MATERIAL FOR THE TASK:
== Segment start ==
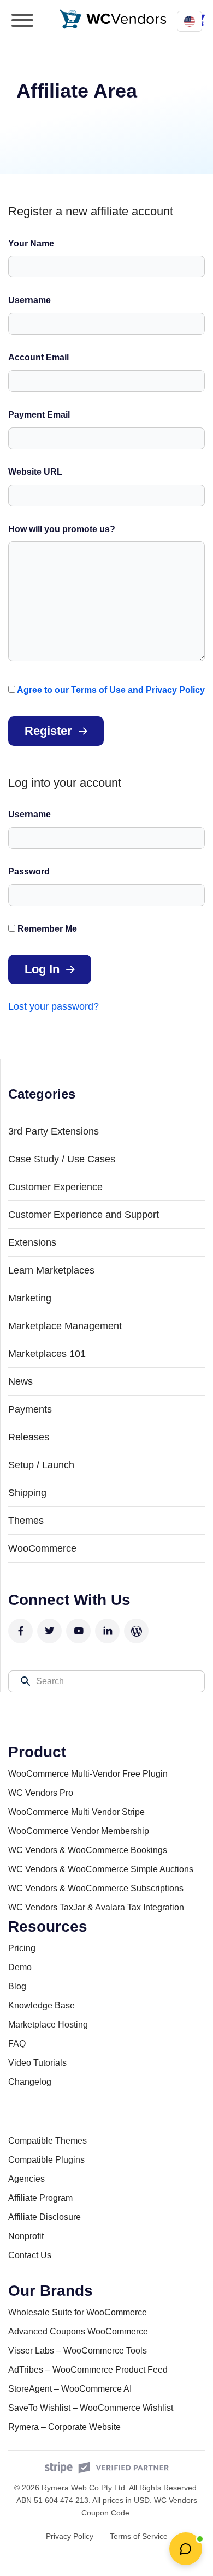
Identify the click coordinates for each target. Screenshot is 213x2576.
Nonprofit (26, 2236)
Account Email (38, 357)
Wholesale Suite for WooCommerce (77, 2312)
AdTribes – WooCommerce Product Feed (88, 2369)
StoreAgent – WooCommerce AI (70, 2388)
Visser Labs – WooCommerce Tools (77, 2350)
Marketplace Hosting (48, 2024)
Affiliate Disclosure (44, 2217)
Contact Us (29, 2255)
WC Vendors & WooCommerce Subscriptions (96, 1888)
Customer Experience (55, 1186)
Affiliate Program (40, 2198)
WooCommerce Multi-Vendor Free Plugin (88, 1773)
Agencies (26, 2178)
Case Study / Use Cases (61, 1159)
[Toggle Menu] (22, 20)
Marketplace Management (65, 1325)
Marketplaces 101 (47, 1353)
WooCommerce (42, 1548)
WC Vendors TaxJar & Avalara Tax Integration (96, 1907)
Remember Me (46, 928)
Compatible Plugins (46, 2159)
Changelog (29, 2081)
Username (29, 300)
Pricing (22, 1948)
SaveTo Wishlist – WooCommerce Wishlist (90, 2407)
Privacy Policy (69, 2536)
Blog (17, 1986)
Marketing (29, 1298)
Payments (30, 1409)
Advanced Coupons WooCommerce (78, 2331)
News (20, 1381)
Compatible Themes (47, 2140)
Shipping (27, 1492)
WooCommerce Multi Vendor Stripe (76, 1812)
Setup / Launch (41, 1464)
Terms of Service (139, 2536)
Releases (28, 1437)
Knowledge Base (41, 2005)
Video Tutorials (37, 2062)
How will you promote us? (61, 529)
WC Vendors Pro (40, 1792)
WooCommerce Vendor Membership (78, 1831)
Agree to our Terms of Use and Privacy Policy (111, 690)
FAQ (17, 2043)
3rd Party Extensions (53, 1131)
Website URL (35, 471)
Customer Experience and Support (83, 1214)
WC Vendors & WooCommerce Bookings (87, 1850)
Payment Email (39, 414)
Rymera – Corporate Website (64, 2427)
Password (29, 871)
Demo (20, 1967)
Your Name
== Segment end ==
== Segment start ==
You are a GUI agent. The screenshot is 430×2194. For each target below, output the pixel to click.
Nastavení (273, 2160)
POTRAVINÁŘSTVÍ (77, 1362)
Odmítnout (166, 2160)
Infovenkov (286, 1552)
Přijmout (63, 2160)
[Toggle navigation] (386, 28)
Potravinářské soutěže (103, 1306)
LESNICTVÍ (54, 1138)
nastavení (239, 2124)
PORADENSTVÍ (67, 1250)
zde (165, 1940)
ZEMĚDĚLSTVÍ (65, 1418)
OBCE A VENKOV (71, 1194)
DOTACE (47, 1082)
== Segment end ==
== Segment start ==
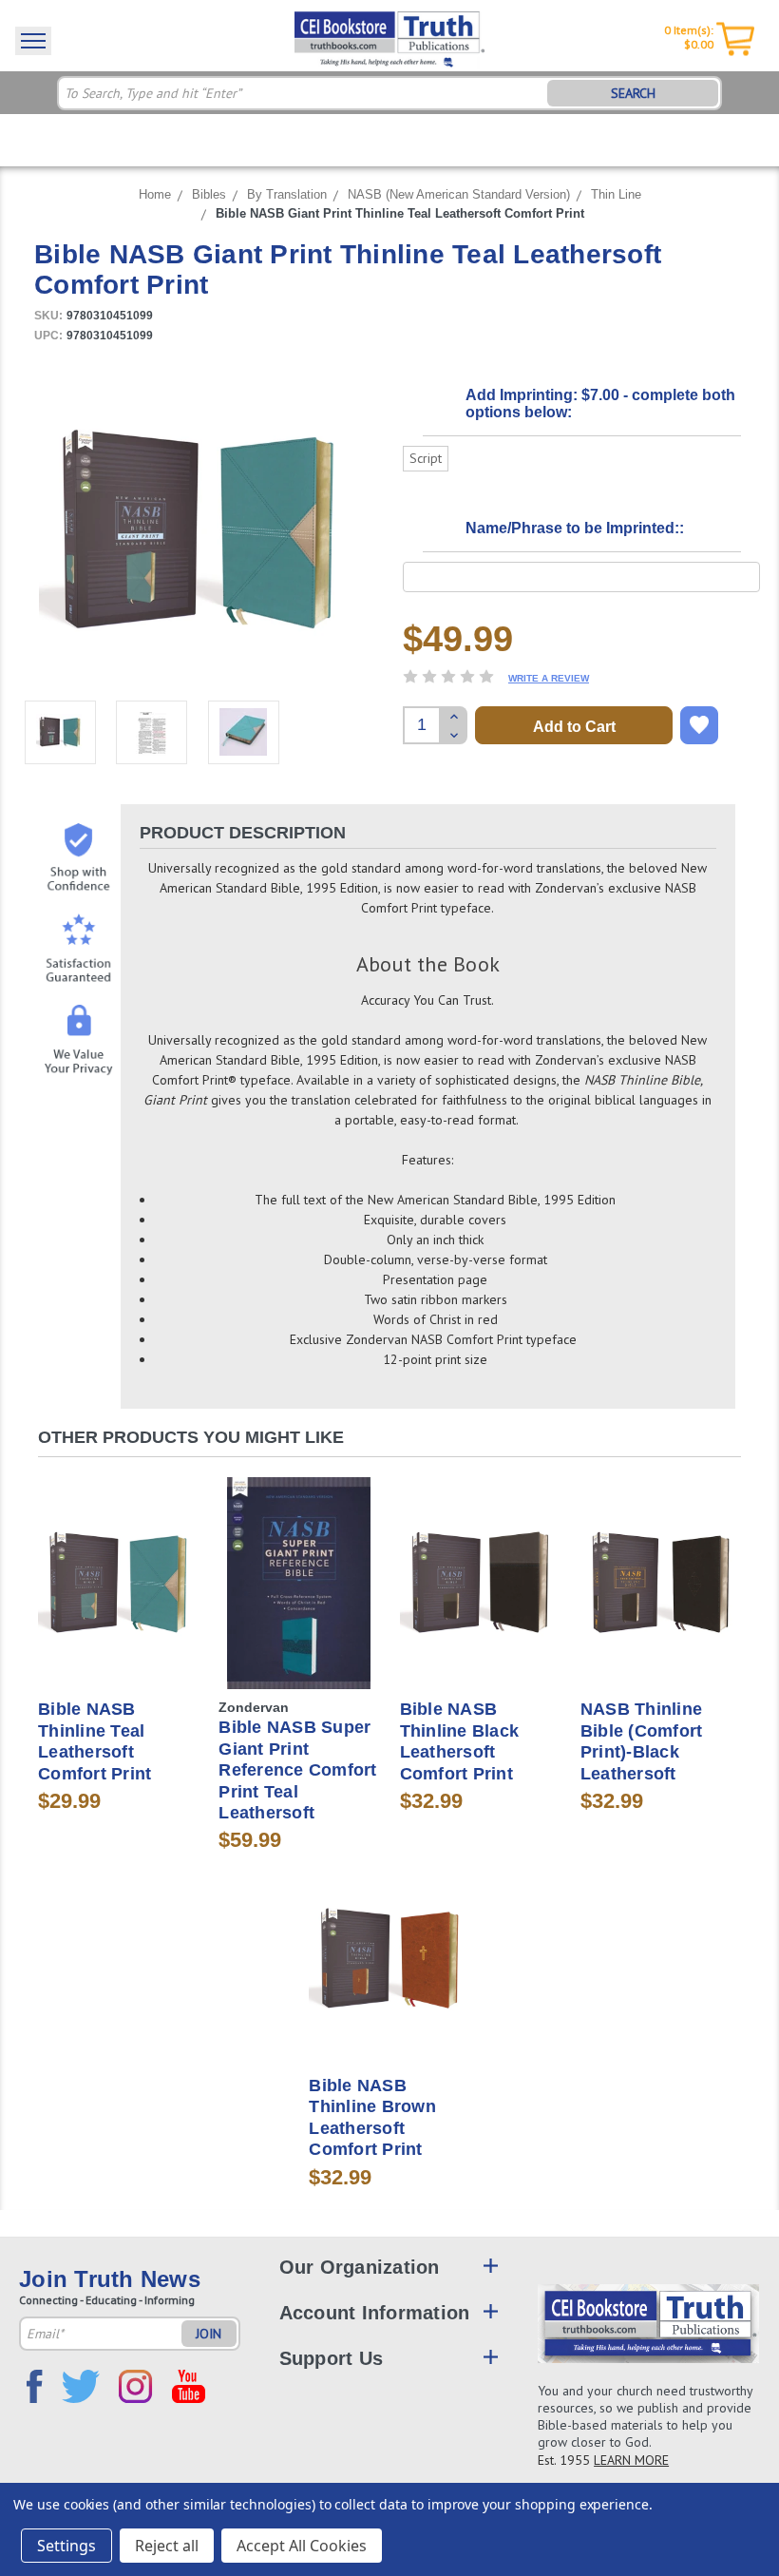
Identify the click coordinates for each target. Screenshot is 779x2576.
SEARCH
== Segment end ==
YOUR TASK:
Go through the entries and filter for lines holding the word "Policy"; copy each match.

SOLUTION TO THIS EXERCISE:
Privacy Policy (69, 2536)
Agree to our Terms of Use and Privacy Policy (111, 690)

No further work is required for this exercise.